A substantial introduction by the translator, N. N. Trakakis, situates and reviews the poet and his work within his times with special reference to this present collection.
‘In The Blind Man with the Lamp, Tasos Leivaditis takes up the haunting paradoxical temperament of the prose poem, and carries it into a register of existential fatigue and disquiet. . . . Yet these precise and fluid translations from the Greek by N N Trakakis — the first English translation of a complete collection by Leivaditis — emphasise that while the biological kernel of these poems can hardly be denied, the book clearly emerges in the shadow of failed political visions. Behind it lies a questioning not only of political dogma but of humanity itself.
‘The liminal is a recurring trope of the book. Time and again, Leivaditis returns to images of dusk, night, outcasts, doors, dreams and silence. Though what is perhaps most striking about The Blind Man with the Lamp is how this sense of potential and inevitable night is combined with an acute theological yearning. Leivaditis seems to recognise that an entirely new world is not possible. His God seems to dwell, suspended, in absence.’

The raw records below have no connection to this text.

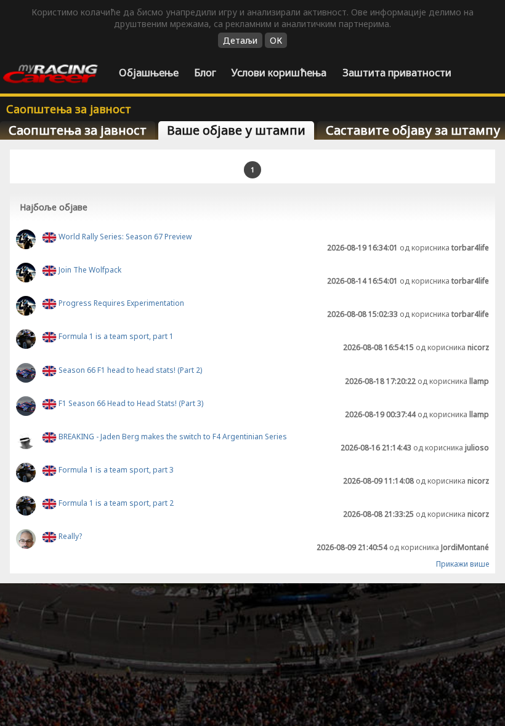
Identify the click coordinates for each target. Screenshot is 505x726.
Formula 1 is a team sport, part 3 (115, 470)
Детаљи (240, 40)
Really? (69, 537)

Andy Jackson in the Mascara Literary Review
‘ Surprisingly, it's a former member of the Communist resistance in wartime Greece who comes closer to St John of the Cross's paradoxical profundities. If one had to invent a little known contemporary of Seferis, Ritsos, and Elytis, one would probably come up with something very much like Tasos Leivaditis, although it would be difficult to invent anything so singular as the prose-poems in The Blind Man with the Lamp, which speak of his experience of God with a directness saved from portentousness by a vein of levity.
‘This is the first of his collections to be published in English, and I hope it won't be the last.’